With OCP 3.11 (likely also earlier) the logformat is now pure json and the following config works:

<source>
  @type tail
  path /var/lib/origin/oscp-audit/oscp-audit.log
  pos_file /var/log/auditlog.pos
  time_format %Y-%m-%dT%H:%M:%S
  tag auditlog.requests
  format json
  time_key timestamp
  time_format %iso8601
</source>

<filter auditlog**>
  @type record_transformer
  enable_ruby
  <record>
    @timestamp ${record['@timestamp'].nil? ? Time.at(time).getutc.to_datetime.rfc3339(6) : Time.parse(record['@timestamp']).getutc.to_datetime.rfc3339(6)}
    auditlog.hostname ${(begin; File.open('/etc/docker-hostname') { |f| f.readline }.rstrip; rescue; "localhost"; end)}
  </record>
</filter>

<match auditlog**>
  @type copy
  <store>
    @type elasticsearch_dynamic
    log_level debug
    host "#{ENV['OPS_HOST']}"
    port "#{ENV['OPS_PORT']}"
    scheme https
    index_name .operations.auditlog.${record['@timestamp'].nil? ? Time.at(time).getutc.strftime(@logstash_dateformat) : Time.parse(record['@timestamp']).getutc.strftime(@logstash_dateformat)}
    user fluentd
    password changeme
    client_key "#{ENV['OPS_CLIENT_KEY']}"
    client_cert "#{ENV['OPS_CLIENT_CERT']}"
    ca_file "#{ENV['OPS_CA']}"
    type_name com.redhat.ocp.auditlog
    # there is currently a bug in the es plugin + excon - cannot
    # recreate/reload connections
    reload_connections false
    reload_on_failure false
    flush_interval 5s
    max_retry_wait 300 
    disable_retry_limit true
    buffer_queue_limit "#{ENV['BUFFER_QUEUE_LIMIT'] || '1024' }"
    buffer_chunk_limit "#{ENV['BUFFER_SIZE_LIMIT'] || '1m' }"
    # the systemd journald 0.0.8 input plugin will just throw away records if the buffer
    # queue limit is hit - 'block' will halt further reads and keep retrying to flush the 
    # buffer to the remote - default is 'exception' because in_tail handles that case
    buffer_queue_full_action "#{ENV['BUFFER_QUEUE_FULL_ACTION'] || 'exception'}"
  </store>
  #<store>
  #  @type stdout
  #</store>
</match>
jefflee416 commented 5 years ago

Hi duritong,

I tried your config on ocp 3.11, however I found there is a OCP system issue to prevent this from working.
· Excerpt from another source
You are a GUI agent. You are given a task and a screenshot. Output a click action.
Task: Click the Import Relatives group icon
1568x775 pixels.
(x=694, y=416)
Basically, when we enable auditConfig, the api audit logs have to be written to a file. At this moment, master-api pod can only write to /var/lib/origin Because only this directory is mounted to master-api pod. This explains why we can’t write to other directories of the host.

Then in order to send this log to EFK, the directory has to be accessible by fluentd. Unfortunately, fluend only mounts /var/log, and /var/docker directories From host, hence fluentd can’t see the api log files.

So how do you solve this challenge?

duritong commented 5 years ago

You can either add the subpath in /var/lib/origin also to the fluentd daemonset or - which is what I am doing in other places - deploy another daemonset dedicated to the master with fluent-bit to send out that logfile. This is really simple to get implemented.